Justin Hahn: [00:05:00] Yeah, so in terms of client portfolios, due to the increase in yields, we have been overweight more of the spread product such as corporate bonds and other high yield products with our global macro bond fund, as well as being short duration during this time.
Thomas Holloway: [00:05:15] Great, perfect. Yeah. This time last year we were talking about the inverted yield curve and potentially that means that the yield curve is signaling a recession. It’s kind of incredible. But of course we did get the recession, but for for a very surprising and different reason. So anyway, yeah, definitely the yield curve is starting to bounce back up again. The short rates are staying where they are and the long rates are starting to creep up a little bit. OK, we’ve talked about stocks. We talked about bonds. One place to go where there’s some real action this week is a commodity market. Can you put that in context and maybe talk about that outlook a little?

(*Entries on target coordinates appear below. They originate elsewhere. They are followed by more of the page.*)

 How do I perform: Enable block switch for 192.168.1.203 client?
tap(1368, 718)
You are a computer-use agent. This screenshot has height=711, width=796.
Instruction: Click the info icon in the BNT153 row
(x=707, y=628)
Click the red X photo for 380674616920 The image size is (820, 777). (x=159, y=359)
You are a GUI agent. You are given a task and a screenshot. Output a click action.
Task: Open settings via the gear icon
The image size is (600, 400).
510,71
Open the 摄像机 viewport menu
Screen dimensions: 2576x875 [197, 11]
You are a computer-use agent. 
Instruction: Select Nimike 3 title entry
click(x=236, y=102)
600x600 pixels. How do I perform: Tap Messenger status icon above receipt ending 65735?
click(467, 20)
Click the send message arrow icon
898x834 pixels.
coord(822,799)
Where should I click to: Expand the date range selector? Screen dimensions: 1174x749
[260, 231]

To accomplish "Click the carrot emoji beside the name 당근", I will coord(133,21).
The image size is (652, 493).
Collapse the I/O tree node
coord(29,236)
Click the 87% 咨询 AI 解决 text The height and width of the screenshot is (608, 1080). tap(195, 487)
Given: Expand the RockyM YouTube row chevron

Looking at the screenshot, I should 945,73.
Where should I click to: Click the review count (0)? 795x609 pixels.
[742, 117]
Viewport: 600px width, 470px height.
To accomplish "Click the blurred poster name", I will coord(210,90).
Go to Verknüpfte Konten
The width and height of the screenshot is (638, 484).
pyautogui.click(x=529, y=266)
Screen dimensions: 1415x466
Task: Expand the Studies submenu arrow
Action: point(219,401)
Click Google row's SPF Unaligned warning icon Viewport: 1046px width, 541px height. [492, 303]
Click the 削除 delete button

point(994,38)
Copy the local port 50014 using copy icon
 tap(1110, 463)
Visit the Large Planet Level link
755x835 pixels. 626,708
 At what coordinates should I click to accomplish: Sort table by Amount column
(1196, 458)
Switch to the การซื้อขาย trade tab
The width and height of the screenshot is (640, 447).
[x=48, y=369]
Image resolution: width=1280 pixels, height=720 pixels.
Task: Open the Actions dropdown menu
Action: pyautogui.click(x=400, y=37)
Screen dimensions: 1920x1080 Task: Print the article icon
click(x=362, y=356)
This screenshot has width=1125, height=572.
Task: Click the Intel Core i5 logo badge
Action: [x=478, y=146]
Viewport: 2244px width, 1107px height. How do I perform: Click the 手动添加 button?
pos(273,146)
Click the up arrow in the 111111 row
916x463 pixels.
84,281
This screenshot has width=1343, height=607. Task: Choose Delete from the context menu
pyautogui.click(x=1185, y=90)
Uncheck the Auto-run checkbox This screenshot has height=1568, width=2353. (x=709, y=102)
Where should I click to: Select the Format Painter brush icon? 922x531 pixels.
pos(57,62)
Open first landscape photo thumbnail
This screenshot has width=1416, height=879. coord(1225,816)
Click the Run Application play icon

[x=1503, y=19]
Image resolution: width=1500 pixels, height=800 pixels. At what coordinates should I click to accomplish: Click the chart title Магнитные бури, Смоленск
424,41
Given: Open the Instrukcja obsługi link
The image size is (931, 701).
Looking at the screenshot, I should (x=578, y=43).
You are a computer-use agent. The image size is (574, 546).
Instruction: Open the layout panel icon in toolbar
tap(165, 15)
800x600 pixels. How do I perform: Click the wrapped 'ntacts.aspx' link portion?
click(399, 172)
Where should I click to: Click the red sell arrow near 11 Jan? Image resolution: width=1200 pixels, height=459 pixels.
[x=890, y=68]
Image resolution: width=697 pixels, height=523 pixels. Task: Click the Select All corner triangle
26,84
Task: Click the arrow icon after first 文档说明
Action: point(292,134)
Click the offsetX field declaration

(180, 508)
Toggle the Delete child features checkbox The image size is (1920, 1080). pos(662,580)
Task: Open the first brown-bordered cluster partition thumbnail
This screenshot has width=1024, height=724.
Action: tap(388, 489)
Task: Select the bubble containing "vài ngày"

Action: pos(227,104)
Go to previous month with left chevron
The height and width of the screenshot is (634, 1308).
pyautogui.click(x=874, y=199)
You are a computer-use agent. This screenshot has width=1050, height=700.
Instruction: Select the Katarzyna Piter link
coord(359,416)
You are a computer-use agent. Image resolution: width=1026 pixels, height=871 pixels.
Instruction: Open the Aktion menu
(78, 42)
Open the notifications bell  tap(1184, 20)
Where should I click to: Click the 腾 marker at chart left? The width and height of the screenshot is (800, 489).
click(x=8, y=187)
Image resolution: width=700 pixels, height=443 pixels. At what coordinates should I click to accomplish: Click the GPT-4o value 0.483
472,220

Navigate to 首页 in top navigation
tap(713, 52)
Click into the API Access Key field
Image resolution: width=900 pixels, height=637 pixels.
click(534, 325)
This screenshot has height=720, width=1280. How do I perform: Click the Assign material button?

Justin Hahn: [00:05:53] Yeah. So along with the bond yields and the value stocks, we also saw oils, oil prices rise. This, again, is due to more positive sentiment regarding the economic recovery. In addition to this, some of this move could be also tied towards the Biden victory. This is because Trump has been very loose on oil regulations. But with Biden, he’ll probably reregulate the industry, which will be lower supply. Again, that will increase prices and more anticipation regarding that as well.
Thomas Holloway: [00:06:22] Supplies tighter means prices would go higher. So, yeah, related to that, of course, is the other boom right now is alternative energy. Genus has been pretty active investing in that space. And I’ll just go ahead and say that that space is still on fire. Stocks are going up a lot, and the economics of that sector has suddenly become extremely competitive with more traditional sources. But I guess the question is the traditional energy space is probably getting a tailwind from higher oil prices, but so is the alternative energy space. Do you see a conflict there?
Justin Hahn: [00:06:56] Not too much conflict per say in terms of renewables, investors need to more think of this as a longer term play and a longer term investment. The cost of renewable energies are dropping almost exponentially. So it will be almost the lowest cost energy across the board for most parts of the world. Also on the demand side, it’s also increasing quite significantly at a rapid rate from different things, from demands from different countries, as well as more money actually being flowed into there with more government programs aimed at targeting renewable resources and helping those industries out. And so over the last twenty two years as well, investing in the TSX and S&P 500 without fossil fuels has outperformed the index actually with fossil fuels. So it’s more of a longer term play in a longer term switch into the renewable space.
Thomas Holloway: [00:07:51] Yeah, great, that’s good context. I mean, we do see the headlines that, you know, we’re at maybe peak peak oil consumption, peak oil demand. But you said something interesting that we’re not talking about peak energy demand. If we if we add in all the other sources of energy that we are now going to be consuming, it’s certainly the case that global demand is nowhere near peaking and probably won’t. Great, well, that’s all the questions for today. Thank you very much, everyone, for watching. Have a great weekend. And feel free to reach out to your portfolio manager if you have a question for next week’s video or just have a question on anything else. Thank you and have a great day.
Justin Hahn: [00:08:31] Thanks, everyone.